- What this task involves
Transcribe every entry word for word, but drop the pictures.

Screenshot grounding data:
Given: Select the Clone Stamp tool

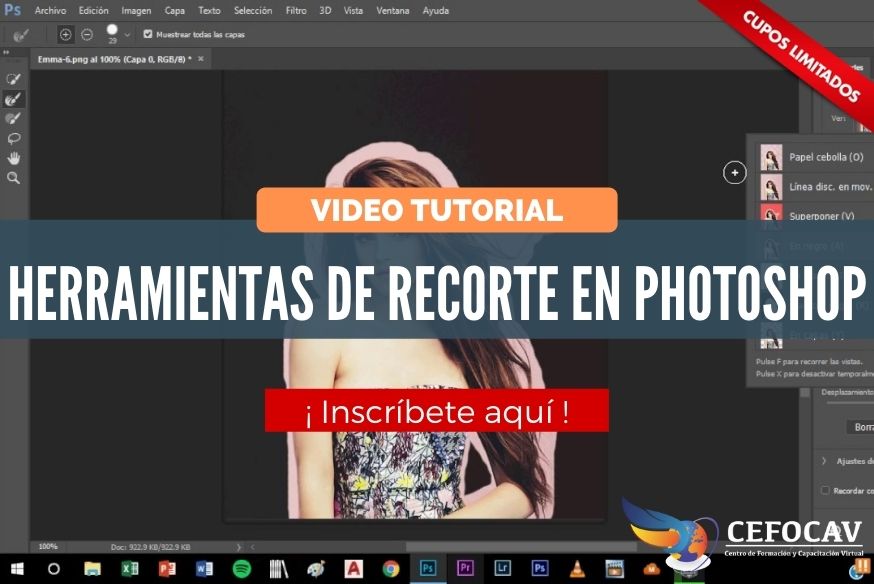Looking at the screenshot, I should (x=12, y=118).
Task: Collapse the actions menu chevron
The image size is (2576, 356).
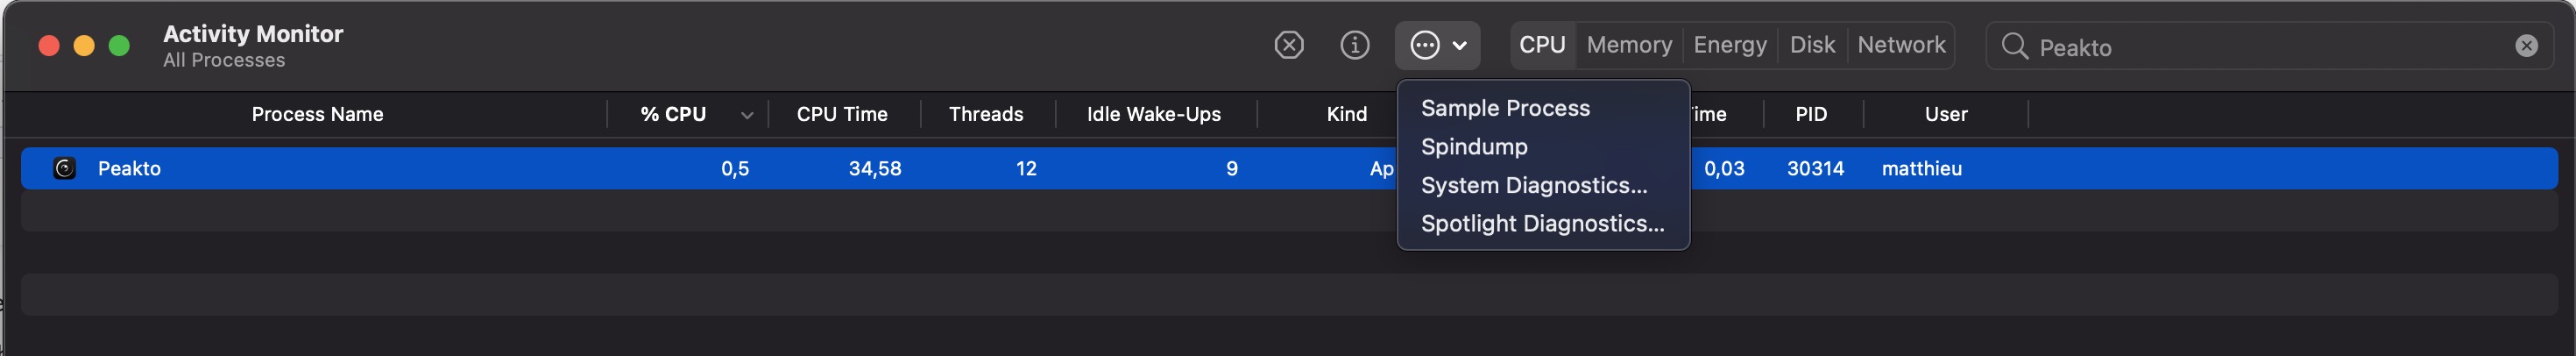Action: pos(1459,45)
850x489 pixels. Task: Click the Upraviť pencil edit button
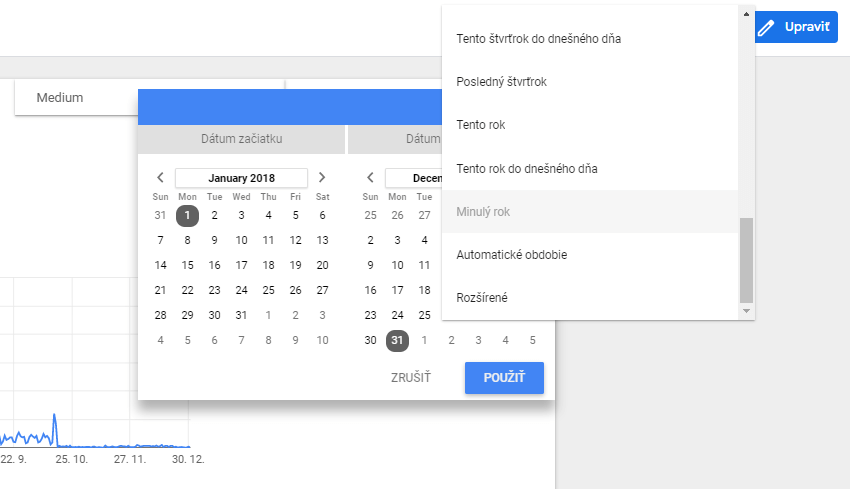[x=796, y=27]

- Written solution
Given: Select the Clone Stamp tool

Looking at the screenshot, I should (x=12, y=118).
Task: Collapse the actions menu chevron
The image size is (2576, 356).
Action: pos(1459,45)
850x489 pixels. Task: Click the Upraviť pencil edit button
[x=796, y=27]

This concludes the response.